As noted, cultural factors influence the presentation of mental health conditions, as well as how treatment options are negotiated and accepted by service users. Consideration of cultural factors improves decision-making during the clinical encounter and facilitates the delivery of holistic person-centred care. Attention was therefore given to how to enhance the relevance of the CDDR to the diverse cultural contexts in which they would be used.

Developing a culturally sensitive classification without detracting from the central goal of facilitating global communication required careful attention. The WHO constituted a Working Group on Cultural Considerations6, which conducted an extensive review of existing evidence about cultural influences on diagnosis and psychopathology for each diagnostic category, including relevant cultural formulations in the ICD-10 and DSM-5. The result is a section on “culture-related features” for each diagnostic category in the CDDR. Designed to be practical and actionable, this section seeks to highlight contextually relevant cultural issues that can support clinicians in making informed decisions about the patient's condition and lived experience, as well as negotiating appropriate intervention options. It does this without detracting from the ability to communicate clinical findings and decisions among providers within and outside the particular cultural setting.
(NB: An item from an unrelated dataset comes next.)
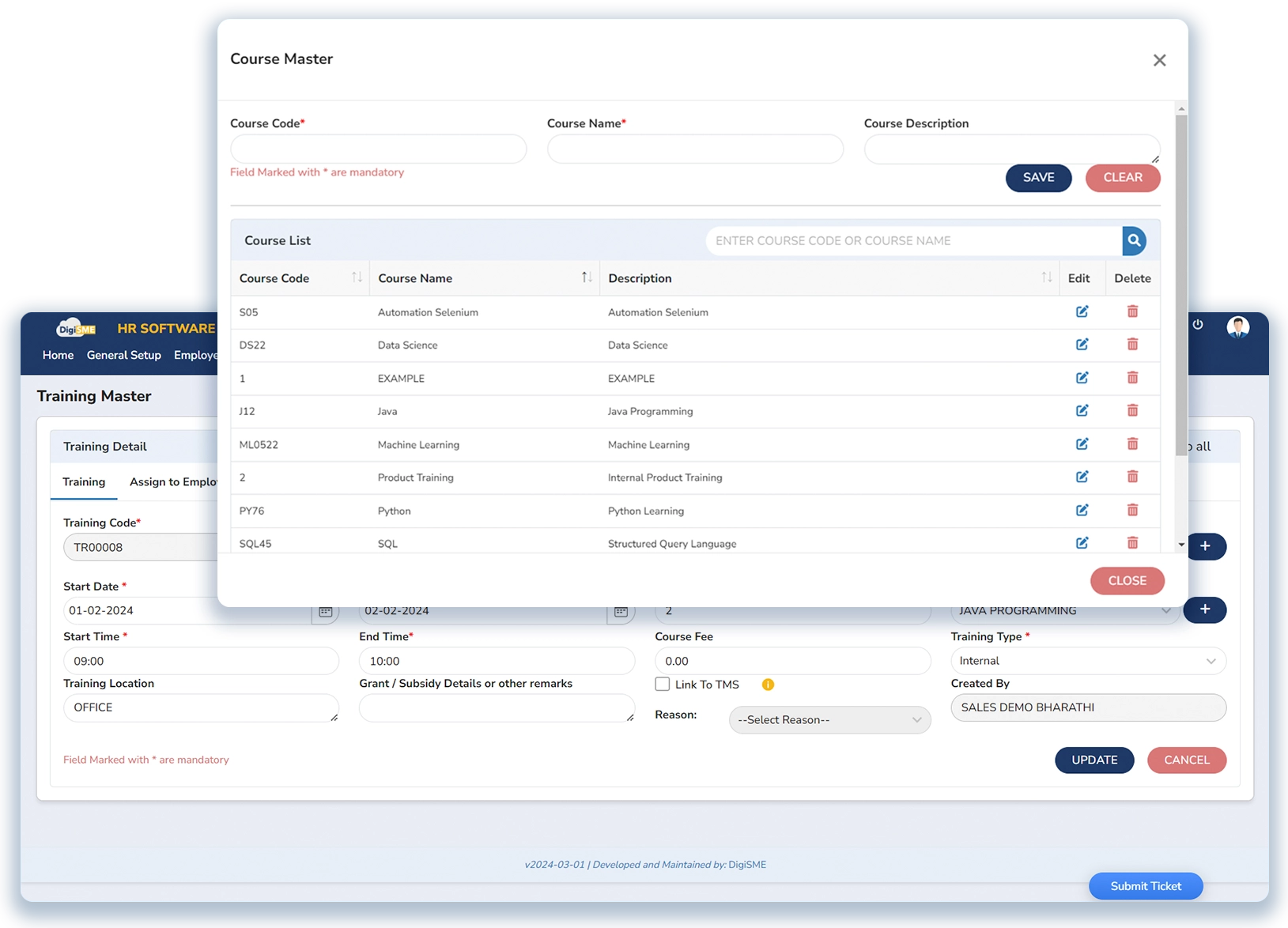Enable the Link To TMS checkbox
Image resolution: width=1288 pixels, height=928 pixels.
tap(663, 685)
At the beginning of its work, the WHO International Advisory Group – mandated to organize the program of revision activities – noted that, to facilitate access to appropriate mental health services, the identification and treatment of health conditions for which people seek care need to be supported by a classification system that is precise, valid and clinically useful7. The results of the field studies show that common and high-burden disorders were diagnosed reliably using the CDDR, and that the requirements can be interpreted consistently across a wide range of countries8. Importantly, the CDDR's approach of describing the essential features of each disorder – to reflect real-life patterns of clinical decision-making and avoiding the reification of arbitrary cutoffs or symptom counts – was found to have high clinical utility9.